HUMO Twee hulpverleensters hadden een relatie met twee van de beklaagden. Eén van hen is zelfs zwanger. Smokkelaars die hulpverleners versieren om hun smokkelpraktijken te vergemakkelijken: dat doet denken aan een loverboytechniek.
Arnou «Ik begrijp de vergelijking, maar we kunnen onmogelijk weten of die mannen bewust een relatie met de vrouwen zijn begonnen met het oog op hun smokkelbusiness. Een loverboy gaat op zoek naar zwakke, kwetsbare meisjes, en hulpverleners zijn met hun open geest ook ontvankelijker voor hulpvragen en kwetsbaar in hun wil om goed te doen. Maar tot vandaag heb ik niet de indruk dat de twee vrouwen zich misbruikt voelen. Ze hebben nog steeds een relatie met de beklaagden.»

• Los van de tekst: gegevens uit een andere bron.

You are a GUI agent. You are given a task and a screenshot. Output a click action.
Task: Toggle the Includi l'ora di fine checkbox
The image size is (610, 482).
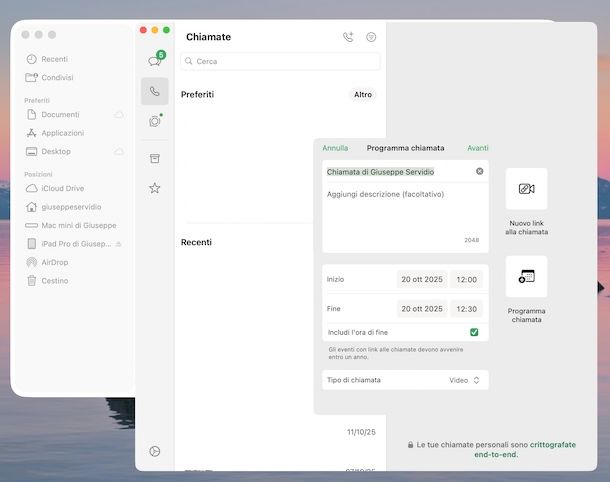[x=474, y=332]
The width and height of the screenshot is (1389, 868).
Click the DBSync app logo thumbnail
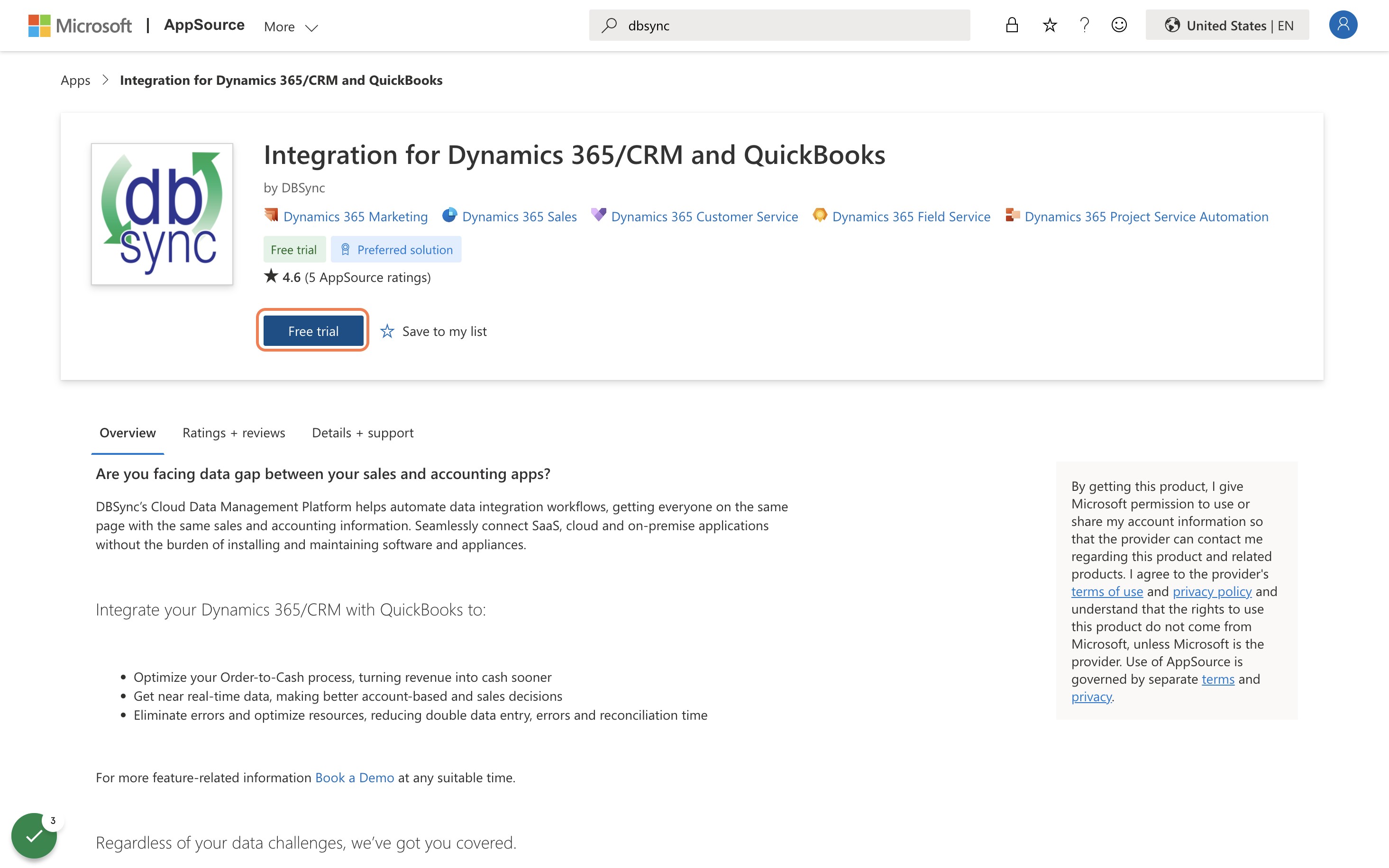point(162,214)
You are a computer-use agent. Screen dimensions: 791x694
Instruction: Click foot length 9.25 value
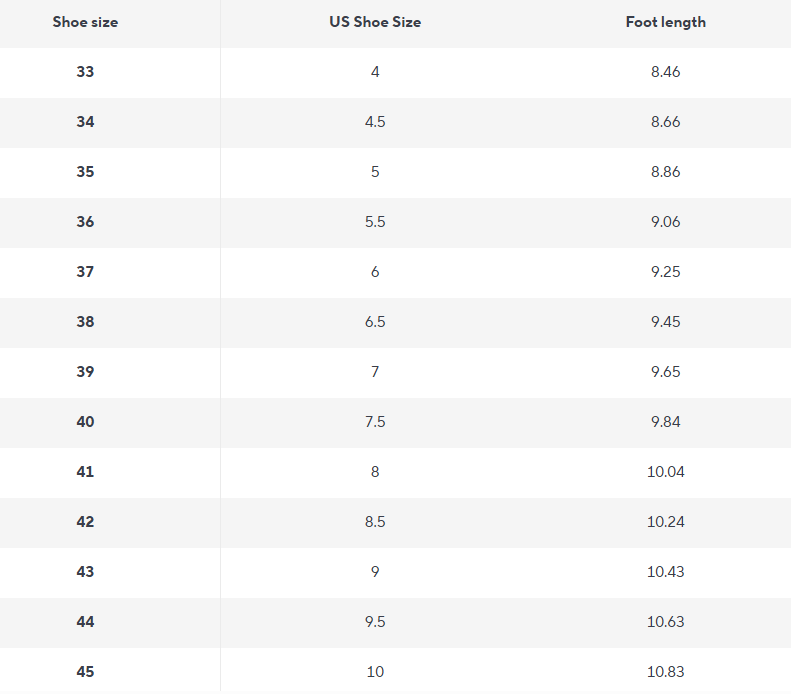click(x=665, y=272)
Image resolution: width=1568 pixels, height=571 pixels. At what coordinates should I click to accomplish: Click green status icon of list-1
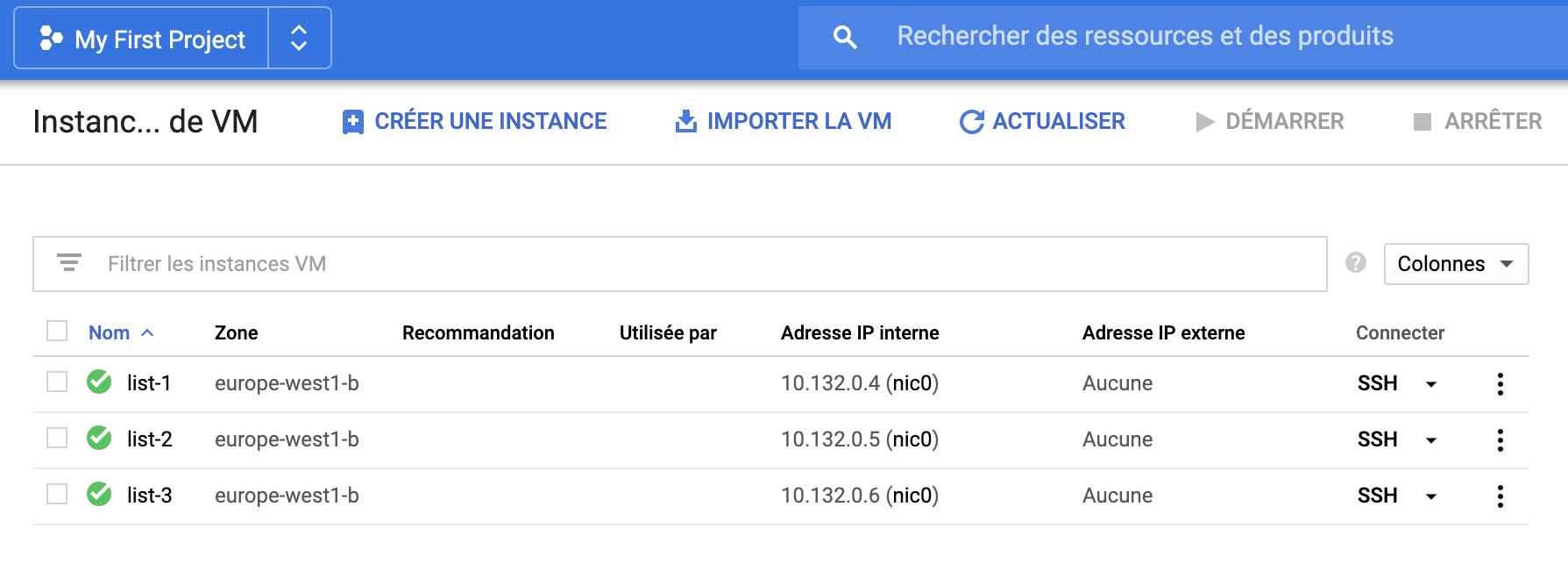[99, 382]
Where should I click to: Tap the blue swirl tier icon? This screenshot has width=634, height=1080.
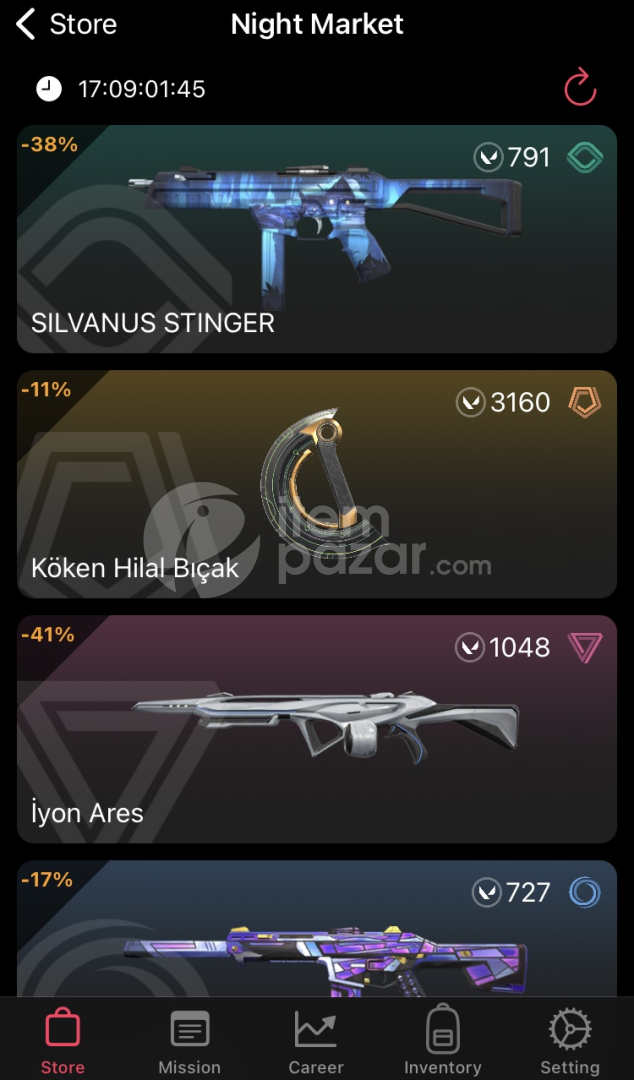584,893
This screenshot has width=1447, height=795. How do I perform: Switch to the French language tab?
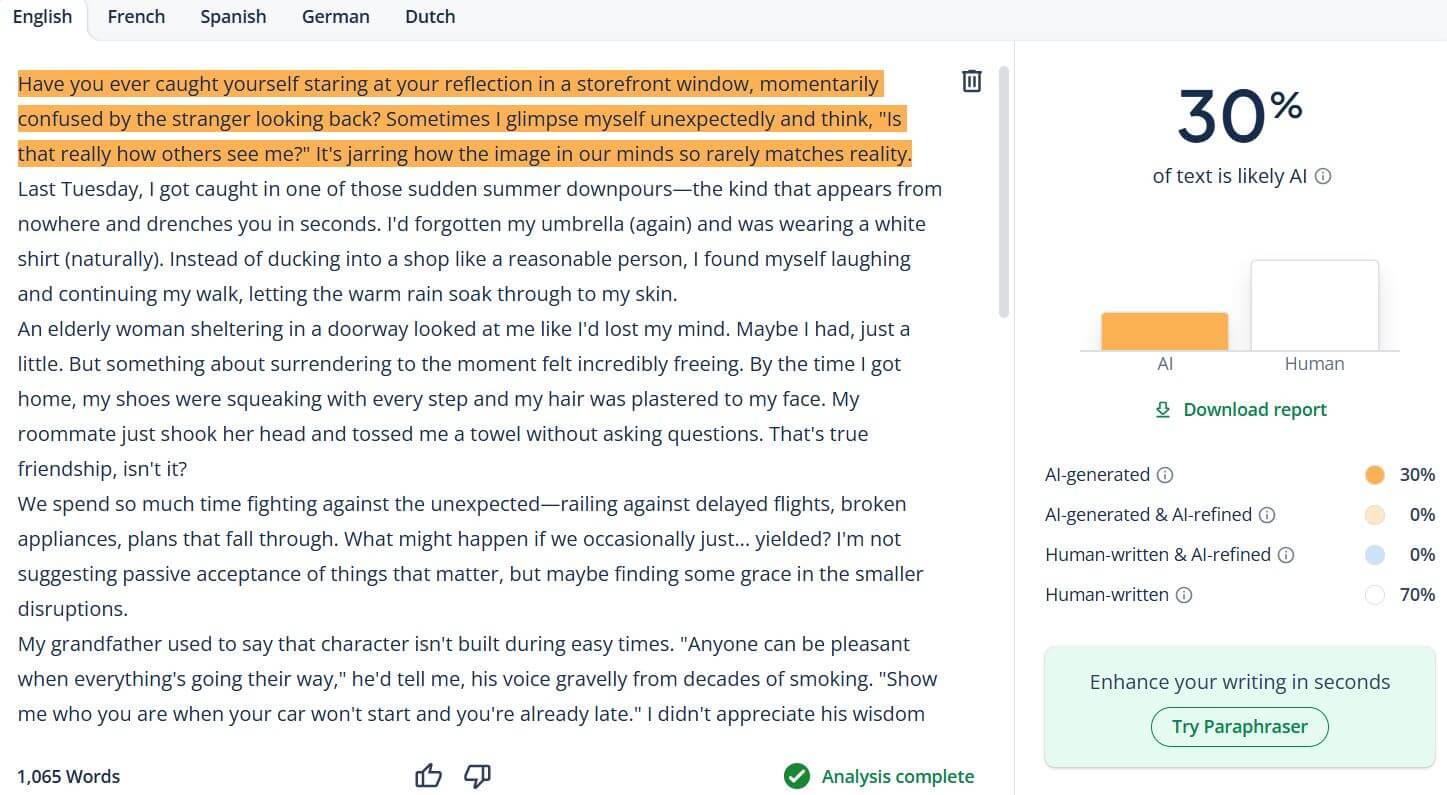(136, 17)
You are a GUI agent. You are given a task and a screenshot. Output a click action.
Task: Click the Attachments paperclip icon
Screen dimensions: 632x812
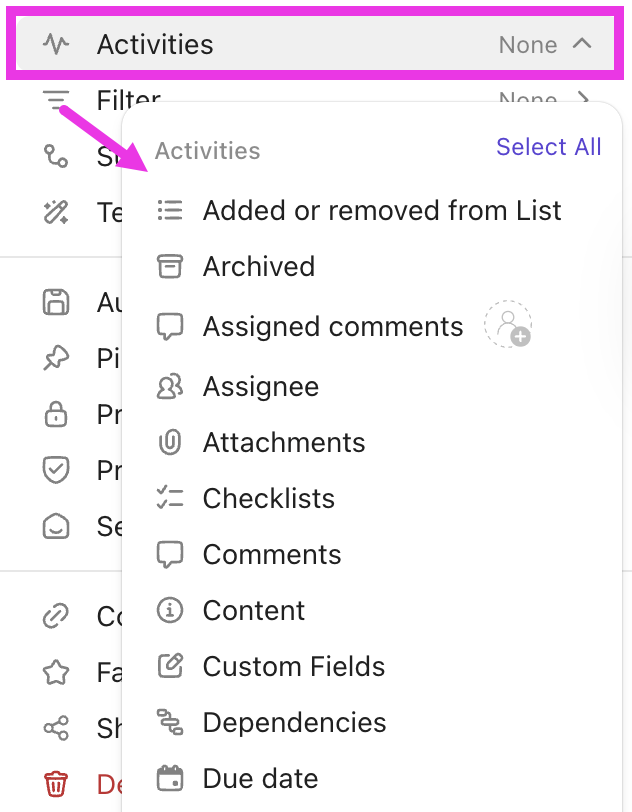(170, 442)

HUMO Myriam Berghe heeft haar gsm en haar laptop aan haar vriend Hassan E. uitgeleend, en ze wist dat hij ze gebruikte om zijn smokkelpraktijken te regelen. Dat maakt haar volgens het Openbaar Ministerie wel medeplichtig, maar het eist slechts een lichte straf.
Arnou «Het is afwachten hoe de rechter zal reageren. Het proces wordt in politieke en gerechtelijke kringen met argusogen gevolgd, want het is een testcase: hier moet een rechter voor het eerst de grens trekken waar hulpverlening eindigt en mensensmokkel begint. Het college van procureurs-generaal werkt ook aan een omzendbrief over de materie en zal ongetwijfeld met spanning naar het vonnis uitkijken. Vandaag bestaat er nauwelijks rechtspraak over strafbare hulp bij illegale migratie, en dat plaatst burgers en organisaties die migranten humanitaire hulp bieden voor heel concrete dilemma’s. Hoever kun je gaan? Dat daar eindelijk duidelijkheid in komt, is een goede zaak.»